We tried on a couple of fillies yesterday and got outbid, but since I saw her yesterday, I always had a preference for this filly.”

McElroy signed the ticket at $152,00 to acquire Kimari at the 2018 Fasig-Tipton July sale. The bay filly, second in Royal Ascot engagements in the 2019 G2 Queen Mary S. and 2020 G1 Commonwealth Cup, earned her top-level success in the GI Madison S. in April for trainer Wesley Ward.

Hip 2163 was bred by Gail Radke’s Asiel Stable and was consigned by Lane’s End. She is out of Vitae (Awesome Again), a daughter of multiple stakes winner Bonita Meadow (Meadowlake) and a half-sister to multiple stakes winner Meadow Bride (Runaway Groom).

“When she walked in the back walking ring, she was all class,” McElroy said. “She’s a May foal and there is a lot to look forward to.”

Asked who would train the filly, McElroy said, “We will probably stick to the same plan as Kimari.”

Practical Joke Colt Continues Strong Sale for O’Callaghan

Peter O’Callaghan’s Woods Edge Farm has had a bang-up Keeneland September sale, led by a mixture of popular homebreds and prescient pinhook prospects. The consignment had another strong session Monday with a colt by Practical Joke (hip 2070) bringing $285,000 to top the operation’s returns on the day. The bay yearling was purchased by O’Callaghan for $110,000 at last year’s Fasig-Tipton November sale.

“He is an outstanding physical,” O’Callaghan said. “He was a real powerhouse of a foal and a very good representation of Practical Joke. You’d see a lot of Practical Joke in him, but you’d also see Elusive Quality–those really good Elusive Qualitys who are big, masculine horses. And he was exactly one of those. We had all sorts of interest in him at the sale and he sold accordingly.”
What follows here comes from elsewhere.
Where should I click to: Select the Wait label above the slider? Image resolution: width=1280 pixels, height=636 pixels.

Beyond the popular pinhook, Woods Edge was strong throughout the Book 4 opener Monday as demand continued to be high.

“We’ve had a bonanza of a day,” O’Callaghan said. “We got $230,000 for a homebred Bolt d’Oro filly with a $79,000 reserve. We got $200,000 for a Mo Town colt with a $59,000 reserve and $150,000 for a Goldencents who was the second horse in the ring. We didn’t sell two in the ring, but we sold one shortly after and then the other one will be sold soon, I’d imagine.”
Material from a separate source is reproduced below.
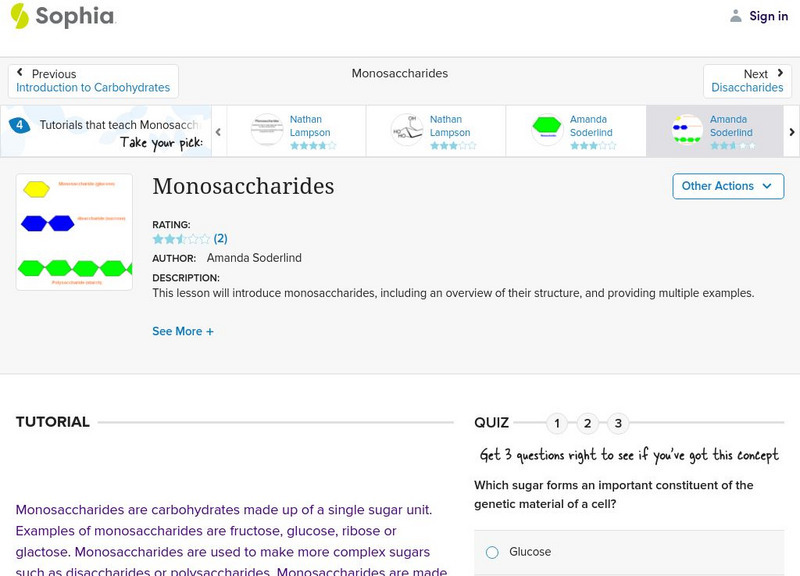This screenshot has width=800, height=576.
Task: Click the Sign in button
Action: (768, 16)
Woods Edge, which had homebred success with a $1.05-million son of City of Light, has sold 34 yearlings through the first week of the September sale for $9,815,000.

“It’s been a great sale,” O’Callaghan said. “We had a very strong crop of horses this year, the homebreds and the bought foals. It was a good mix of horses. We weren’t in on the foals too deep, our spending was way down last year. It all fit in just right. We are breeding a lot more of them now, so we don’t have to chase [the foals] as hard. I still like to buy them and we need to buy them. There is just no fun in these $300,000 foals. You have to keep it to where enough people can bid for them. But everyone is trying to do that. We are all trying to do that and everyone knows it. It’s up to ourselves to be disciplined.”